The fundamental question is whether the accord can be widened, as it surely must be, to require fast-developing countries, like China and Brazil, join the rich industrialized nations in accepting mandatory emissions cuts. That’s the Canadian government’s basic position. And it is also put forward this month in an editorial in the highly regarded science journal Nature.

Back when Kyoto was being negotiated in the 1990s, the editorial points out, it was still possible to divide the world into rich (high emitting) and poor (low emitting) countries. But now 58 per cent of global emissions are coming from developing economies. That can’t be ignored.

Nature contends that even if  ”a handful of rich nations still bear a heavy historical burden for global warming, it is unrealistic to expect today’s politicians, who can barely look forward more than the next four or five years, to look back two centuries into the past.”

To get the the two biggest fossil-fuel burners, the United States and China, to agree to mandatory controls, the next stage of global climate-control action must somehow be made much wider than the Kyoto—and so Nature concludes the protocol should be allowed to die in Durban.
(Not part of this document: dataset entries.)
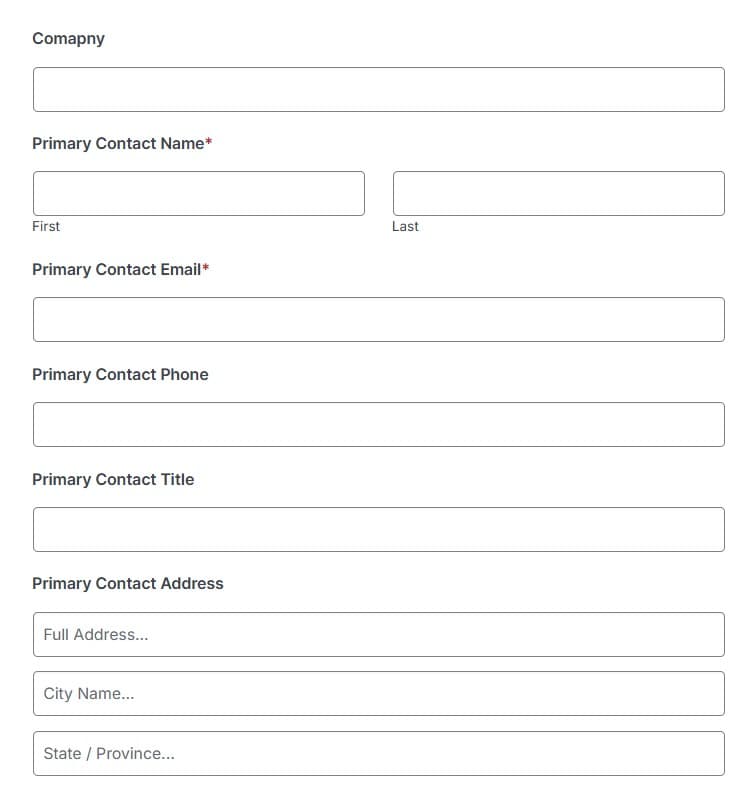Click the Primary Contact Title label

(x=113, y=479)

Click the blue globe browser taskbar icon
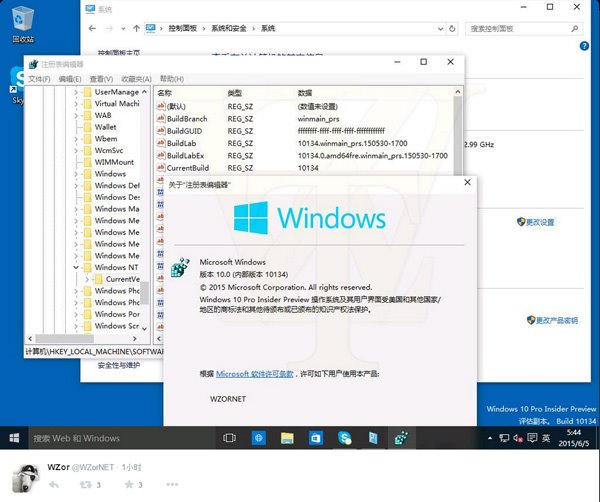(258, 438)
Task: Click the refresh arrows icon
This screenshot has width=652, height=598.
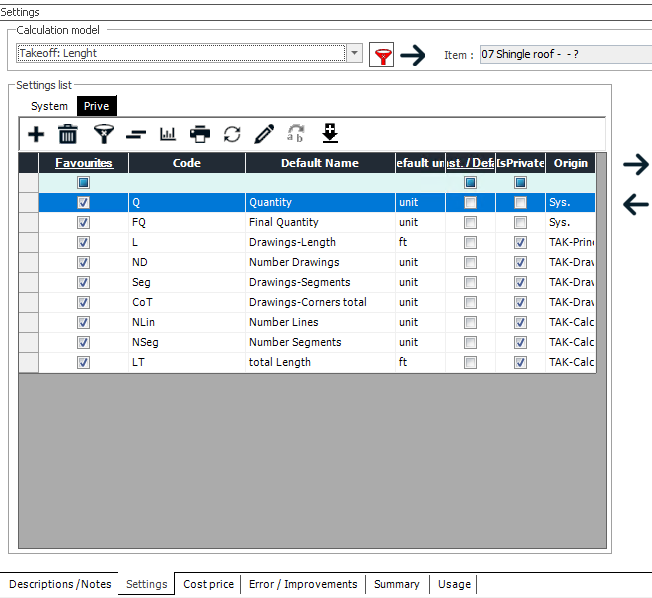Action: (232, 134)
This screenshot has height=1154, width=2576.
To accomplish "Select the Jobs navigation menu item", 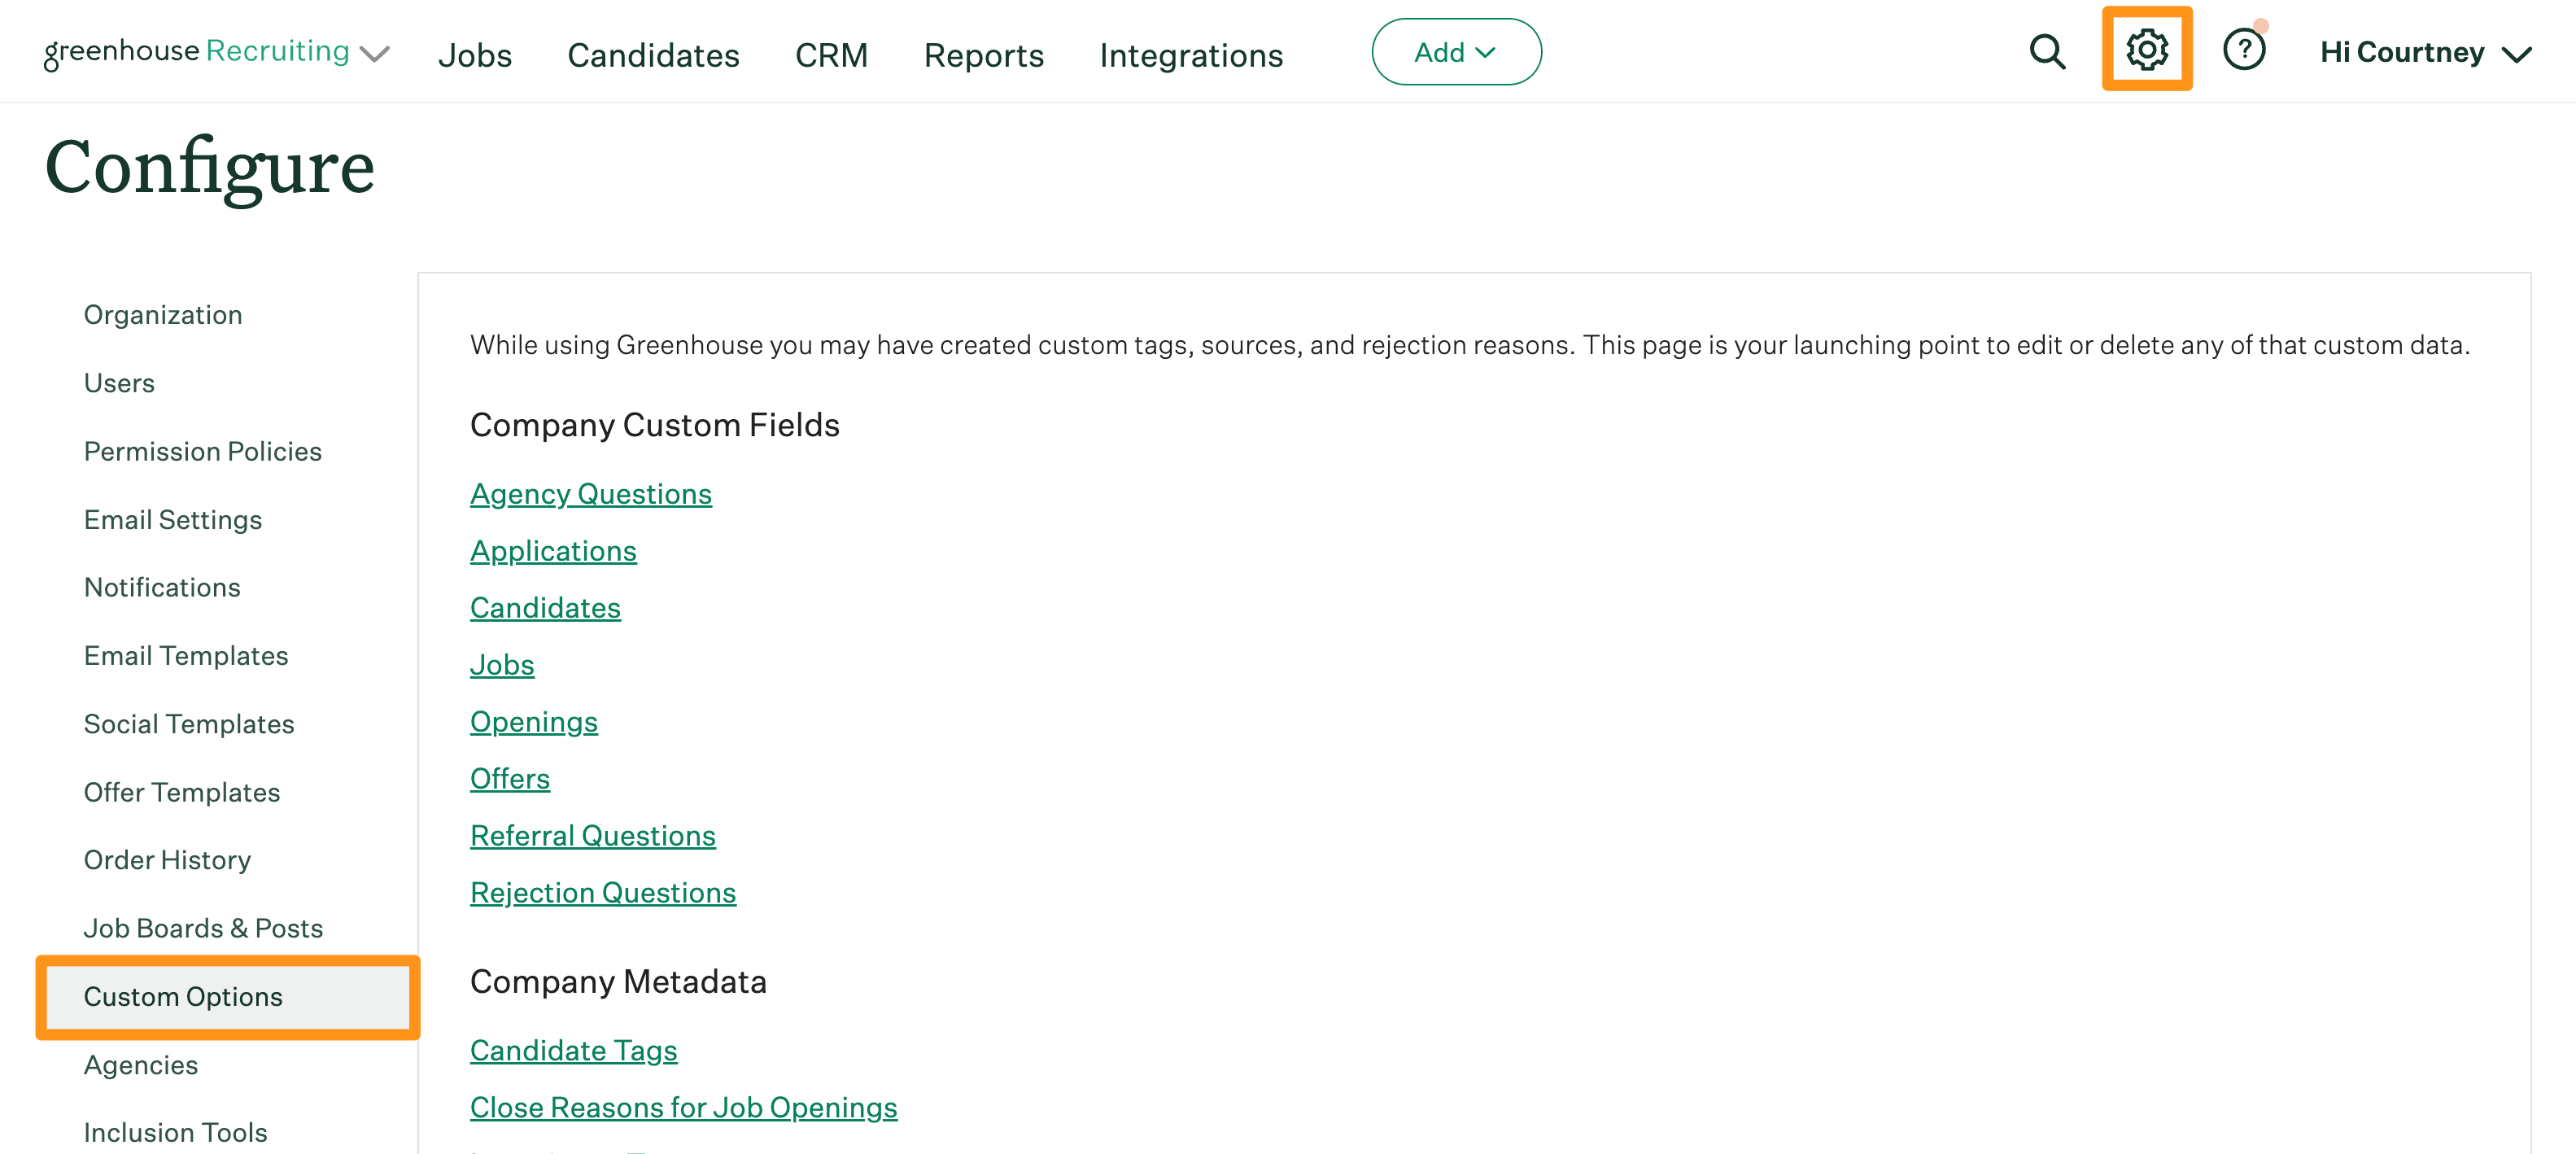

What might come next? Well, there’s news of European Union pressure on China to explain what sort of obligations it might be ready to adopt. Skeptical that Beijing will ever agree to anything substantial? That’s understandable. Yet I’d rather far see the Canada siding with the EU in at least trying to forge ahead, instead of being lumped in with Russia and Japan as a country that merely refuses to agree to any new goals.

Nature‘s stance might give a responsible intellectual justification for letting Kyoto lapse, but it hardly lifts the obligation from the Canadian government to make constructive efforts to be part of what comes next. So far, there’s no sign of that.